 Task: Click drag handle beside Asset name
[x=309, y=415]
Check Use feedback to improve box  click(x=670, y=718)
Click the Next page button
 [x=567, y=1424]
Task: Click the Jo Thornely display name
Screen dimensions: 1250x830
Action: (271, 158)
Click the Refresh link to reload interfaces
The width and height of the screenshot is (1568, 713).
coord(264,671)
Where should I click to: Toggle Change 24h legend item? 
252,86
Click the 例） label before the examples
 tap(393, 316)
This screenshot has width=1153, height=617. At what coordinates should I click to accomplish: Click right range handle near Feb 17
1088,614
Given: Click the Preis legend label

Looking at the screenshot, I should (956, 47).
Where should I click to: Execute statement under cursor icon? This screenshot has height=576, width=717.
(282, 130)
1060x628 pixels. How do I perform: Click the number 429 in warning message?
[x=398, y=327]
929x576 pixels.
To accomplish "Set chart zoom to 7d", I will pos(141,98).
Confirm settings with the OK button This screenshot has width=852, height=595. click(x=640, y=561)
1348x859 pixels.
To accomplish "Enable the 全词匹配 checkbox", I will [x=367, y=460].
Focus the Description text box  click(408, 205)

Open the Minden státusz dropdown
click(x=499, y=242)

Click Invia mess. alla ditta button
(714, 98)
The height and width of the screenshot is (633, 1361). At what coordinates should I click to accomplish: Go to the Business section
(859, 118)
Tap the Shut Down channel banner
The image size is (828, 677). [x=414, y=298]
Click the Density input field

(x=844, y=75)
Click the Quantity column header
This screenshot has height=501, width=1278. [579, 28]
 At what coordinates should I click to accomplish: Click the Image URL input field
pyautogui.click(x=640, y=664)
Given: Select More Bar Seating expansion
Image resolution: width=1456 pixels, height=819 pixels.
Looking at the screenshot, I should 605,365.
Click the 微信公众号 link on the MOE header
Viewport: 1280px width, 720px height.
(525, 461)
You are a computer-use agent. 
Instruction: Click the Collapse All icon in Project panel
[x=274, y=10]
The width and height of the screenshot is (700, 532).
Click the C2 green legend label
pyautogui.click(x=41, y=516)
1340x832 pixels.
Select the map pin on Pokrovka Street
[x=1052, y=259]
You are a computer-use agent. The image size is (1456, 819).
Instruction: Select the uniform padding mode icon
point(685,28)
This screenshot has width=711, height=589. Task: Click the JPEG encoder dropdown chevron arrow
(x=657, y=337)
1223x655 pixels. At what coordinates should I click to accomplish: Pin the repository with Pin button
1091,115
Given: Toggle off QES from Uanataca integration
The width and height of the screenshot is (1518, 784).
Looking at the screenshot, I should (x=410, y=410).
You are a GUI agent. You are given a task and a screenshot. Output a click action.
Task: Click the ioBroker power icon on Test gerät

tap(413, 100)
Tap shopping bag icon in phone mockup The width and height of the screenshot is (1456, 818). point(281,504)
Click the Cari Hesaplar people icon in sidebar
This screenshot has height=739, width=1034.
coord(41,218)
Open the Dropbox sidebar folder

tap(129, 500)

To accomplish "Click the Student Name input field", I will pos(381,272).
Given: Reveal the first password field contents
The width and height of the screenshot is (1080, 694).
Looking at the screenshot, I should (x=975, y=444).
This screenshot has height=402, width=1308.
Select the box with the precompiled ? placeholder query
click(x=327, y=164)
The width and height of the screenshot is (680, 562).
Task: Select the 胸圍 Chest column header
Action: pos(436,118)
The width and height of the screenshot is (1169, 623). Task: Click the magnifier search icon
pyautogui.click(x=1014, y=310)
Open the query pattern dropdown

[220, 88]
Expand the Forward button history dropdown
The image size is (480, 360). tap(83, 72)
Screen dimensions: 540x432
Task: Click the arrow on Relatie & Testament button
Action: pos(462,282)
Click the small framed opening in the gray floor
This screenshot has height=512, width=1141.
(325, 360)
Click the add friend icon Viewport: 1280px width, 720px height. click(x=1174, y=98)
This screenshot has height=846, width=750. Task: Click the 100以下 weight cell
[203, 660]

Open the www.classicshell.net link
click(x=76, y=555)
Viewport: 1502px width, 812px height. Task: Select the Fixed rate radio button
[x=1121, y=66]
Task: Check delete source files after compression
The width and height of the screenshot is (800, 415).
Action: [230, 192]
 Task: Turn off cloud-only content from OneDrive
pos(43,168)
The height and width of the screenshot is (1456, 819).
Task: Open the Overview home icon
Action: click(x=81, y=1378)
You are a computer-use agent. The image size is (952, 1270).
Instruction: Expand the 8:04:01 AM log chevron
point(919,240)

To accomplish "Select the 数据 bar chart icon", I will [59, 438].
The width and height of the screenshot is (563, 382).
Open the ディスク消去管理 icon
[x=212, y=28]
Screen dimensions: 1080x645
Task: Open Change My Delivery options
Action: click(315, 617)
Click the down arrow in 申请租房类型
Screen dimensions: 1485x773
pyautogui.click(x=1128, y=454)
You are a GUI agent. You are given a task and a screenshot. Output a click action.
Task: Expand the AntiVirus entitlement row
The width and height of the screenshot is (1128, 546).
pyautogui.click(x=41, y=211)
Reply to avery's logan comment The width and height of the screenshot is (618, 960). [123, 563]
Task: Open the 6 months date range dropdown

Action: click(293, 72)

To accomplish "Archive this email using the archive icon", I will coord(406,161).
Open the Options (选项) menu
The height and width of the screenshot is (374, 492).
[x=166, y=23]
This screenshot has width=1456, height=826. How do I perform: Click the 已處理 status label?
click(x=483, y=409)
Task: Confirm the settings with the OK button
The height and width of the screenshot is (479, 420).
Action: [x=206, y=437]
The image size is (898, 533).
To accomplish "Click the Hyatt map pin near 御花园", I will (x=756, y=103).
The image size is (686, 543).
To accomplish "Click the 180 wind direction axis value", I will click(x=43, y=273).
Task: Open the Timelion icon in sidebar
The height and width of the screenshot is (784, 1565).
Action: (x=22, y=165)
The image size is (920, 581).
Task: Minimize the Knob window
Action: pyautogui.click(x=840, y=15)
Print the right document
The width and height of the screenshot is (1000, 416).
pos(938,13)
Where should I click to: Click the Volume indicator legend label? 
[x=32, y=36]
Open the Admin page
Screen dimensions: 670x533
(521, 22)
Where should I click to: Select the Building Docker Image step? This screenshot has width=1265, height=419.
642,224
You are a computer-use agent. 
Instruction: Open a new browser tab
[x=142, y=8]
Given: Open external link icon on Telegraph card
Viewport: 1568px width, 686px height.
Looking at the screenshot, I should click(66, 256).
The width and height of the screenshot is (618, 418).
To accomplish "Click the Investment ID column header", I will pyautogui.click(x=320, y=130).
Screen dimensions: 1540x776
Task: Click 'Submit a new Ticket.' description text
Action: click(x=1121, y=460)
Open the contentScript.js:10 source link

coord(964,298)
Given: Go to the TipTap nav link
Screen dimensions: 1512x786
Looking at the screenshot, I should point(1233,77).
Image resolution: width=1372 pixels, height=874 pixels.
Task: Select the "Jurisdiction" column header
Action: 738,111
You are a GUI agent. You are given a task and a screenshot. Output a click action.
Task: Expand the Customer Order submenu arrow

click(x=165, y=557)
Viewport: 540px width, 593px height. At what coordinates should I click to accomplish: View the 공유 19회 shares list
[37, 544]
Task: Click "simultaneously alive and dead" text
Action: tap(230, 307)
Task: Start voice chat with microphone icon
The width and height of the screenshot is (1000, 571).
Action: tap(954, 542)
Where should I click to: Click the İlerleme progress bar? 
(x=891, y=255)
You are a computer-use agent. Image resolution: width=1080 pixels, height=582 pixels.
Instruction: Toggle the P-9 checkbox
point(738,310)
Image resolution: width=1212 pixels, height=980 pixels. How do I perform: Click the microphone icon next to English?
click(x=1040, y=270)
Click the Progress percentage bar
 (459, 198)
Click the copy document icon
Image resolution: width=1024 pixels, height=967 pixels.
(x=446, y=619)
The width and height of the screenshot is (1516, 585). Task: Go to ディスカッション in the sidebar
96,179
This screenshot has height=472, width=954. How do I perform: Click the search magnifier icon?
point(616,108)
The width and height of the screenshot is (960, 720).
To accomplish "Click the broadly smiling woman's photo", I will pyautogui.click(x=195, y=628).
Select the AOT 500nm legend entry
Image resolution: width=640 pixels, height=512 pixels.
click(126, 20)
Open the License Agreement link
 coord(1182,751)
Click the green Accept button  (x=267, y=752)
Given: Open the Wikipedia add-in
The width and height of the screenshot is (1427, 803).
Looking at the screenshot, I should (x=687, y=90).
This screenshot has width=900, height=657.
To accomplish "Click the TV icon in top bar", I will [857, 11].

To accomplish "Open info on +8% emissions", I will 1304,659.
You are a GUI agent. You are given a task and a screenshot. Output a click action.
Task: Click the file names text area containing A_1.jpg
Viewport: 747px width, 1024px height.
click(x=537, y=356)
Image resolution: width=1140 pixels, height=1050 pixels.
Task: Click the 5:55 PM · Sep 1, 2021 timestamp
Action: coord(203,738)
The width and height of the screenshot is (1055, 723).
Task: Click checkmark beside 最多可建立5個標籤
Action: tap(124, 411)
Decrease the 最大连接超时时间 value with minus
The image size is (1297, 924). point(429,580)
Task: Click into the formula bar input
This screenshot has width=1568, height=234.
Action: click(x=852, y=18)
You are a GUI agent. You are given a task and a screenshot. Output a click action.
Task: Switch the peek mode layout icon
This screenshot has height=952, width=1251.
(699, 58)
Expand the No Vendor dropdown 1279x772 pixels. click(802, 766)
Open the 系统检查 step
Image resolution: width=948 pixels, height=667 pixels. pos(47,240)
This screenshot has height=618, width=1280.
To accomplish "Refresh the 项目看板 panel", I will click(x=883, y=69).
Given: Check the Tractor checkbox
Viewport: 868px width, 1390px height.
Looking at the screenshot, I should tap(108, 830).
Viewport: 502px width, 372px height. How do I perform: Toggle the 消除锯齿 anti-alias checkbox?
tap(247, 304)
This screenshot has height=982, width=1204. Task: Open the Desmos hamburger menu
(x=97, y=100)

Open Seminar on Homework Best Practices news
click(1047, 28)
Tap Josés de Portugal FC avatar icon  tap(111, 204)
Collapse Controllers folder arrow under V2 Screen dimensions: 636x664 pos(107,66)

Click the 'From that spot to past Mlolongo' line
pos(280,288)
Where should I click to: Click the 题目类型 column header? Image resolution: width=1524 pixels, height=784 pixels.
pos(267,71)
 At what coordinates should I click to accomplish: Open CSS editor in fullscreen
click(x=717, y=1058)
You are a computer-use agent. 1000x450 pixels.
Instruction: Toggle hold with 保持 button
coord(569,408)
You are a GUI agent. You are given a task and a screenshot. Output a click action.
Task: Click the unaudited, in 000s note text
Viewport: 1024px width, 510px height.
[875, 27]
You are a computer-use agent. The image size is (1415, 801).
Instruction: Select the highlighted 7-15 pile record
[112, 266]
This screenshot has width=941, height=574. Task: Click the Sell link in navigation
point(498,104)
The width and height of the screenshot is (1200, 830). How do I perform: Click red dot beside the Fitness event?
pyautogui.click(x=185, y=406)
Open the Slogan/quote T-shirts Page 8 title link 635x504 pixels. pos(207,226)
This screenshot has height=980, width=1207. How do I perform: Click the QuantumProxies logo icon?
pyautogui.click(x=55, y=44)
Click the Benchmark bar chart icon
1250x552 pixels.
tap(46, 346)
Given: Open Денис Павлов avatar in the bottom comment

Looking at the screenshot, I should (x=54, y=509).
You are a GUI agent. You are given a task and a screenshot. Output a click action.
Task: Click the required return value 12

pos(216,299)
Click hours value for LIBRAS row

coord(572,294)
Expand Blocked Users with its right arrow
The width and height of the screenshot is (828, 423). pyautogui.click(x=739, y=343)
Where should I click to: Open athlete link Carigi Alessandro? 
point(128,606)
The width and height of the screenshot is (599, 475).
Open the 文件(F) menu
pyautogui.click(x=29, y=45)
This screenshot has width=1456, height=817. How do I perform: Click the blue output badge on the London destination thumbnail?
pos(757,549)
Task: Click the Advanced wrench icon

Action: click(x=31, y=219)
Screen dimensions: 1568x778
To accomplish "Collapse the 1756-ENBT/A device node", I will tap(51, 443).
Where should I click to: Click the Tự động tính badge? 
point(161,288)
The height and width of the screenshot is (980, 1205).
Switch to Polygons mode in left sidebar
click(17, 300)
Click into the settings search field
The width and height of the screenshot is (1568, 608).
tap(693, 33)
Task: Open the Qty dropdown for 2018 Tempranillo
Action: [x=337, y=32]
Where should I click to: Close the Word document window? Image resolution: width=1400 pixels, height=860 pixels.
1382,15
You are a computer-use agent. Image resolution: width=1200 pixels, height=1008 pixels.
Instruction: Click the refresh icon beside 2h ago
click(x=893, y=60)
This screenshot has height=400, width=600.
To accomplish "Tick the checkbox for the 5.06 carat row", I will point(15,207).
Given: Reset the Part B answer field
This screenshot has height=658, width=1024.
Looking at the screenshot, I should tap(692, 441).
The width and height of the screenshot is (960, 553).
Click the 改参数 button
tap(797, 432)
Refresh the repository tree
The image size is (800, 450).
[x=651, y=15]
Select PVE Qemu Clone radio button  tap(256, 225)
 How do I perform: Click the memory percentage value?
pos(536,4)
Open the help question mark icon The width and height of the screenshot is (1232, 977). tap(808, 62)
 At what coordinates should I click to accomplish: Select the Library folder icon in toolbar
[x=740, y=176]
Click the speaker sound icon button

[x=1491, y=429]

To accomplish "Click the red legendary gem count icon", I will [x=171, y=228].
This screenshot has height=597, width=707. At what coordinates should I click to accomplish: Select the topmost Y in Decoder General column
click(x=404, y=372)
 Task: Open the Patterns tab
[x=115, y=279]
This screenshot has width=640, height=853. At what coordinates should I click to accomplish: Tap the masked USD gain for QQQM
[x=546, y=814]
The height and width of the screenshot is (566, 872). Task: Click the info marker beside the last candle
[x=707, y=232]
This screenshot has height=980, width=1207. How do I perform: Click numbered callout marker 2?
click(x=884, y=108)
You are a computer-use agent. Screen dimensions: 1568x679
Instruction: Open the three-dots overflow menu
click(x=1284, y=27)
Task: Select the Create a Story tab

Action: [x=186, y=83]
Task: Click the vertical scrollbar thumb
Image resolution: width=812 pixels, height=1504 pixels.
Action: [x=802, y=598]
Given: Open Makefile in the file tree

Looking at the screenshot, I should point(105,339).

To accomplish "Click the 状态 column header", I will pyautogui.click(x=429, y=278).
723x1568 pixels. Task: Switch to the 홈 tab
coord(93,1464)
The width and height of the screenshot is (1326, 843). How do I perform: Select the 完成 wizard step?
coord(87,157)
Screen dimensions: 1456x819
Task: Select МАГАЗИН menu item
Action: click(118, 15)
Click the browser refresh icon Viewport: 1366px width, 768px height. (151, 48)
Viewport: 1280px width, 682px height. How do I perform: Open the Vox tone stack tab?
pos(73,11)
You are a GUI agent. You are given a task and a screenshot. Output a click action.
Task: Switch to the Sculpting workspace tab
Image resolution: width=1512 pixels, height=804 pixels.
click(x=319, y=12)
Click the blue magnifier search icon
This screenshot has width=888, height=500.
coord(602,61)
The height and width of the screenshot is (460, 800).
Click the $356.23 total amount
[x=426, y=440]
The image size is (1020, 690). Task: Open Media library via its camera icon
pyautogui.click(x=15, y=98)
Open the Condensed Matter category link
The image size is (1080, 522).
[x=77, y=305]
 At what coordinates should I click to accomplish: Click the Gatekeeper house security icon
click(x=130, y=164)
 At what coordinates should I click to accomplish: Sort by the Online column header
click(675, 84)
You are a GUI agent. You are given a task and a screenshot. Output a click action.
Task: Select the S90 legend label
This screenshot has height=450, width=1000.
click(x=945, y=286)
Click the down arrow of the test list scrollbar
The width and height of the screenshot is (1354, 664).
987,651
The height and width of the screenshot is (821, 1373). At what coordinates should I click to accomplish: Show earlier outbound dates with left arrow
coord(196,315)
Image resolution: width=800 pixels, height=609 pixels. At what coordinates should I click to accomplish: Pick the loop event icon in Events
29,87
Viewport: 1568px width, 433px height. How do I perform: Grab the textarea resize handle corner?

···

▶ **PROBLEM TO SOLVE**
Which lines of the listing above hold the word "scrollbar"? Copy each of them.

▶ **WRITTEN RESPONSE**
Task: Click the vertical scrollbar thumb
Click the down arrow of the test list scrollbar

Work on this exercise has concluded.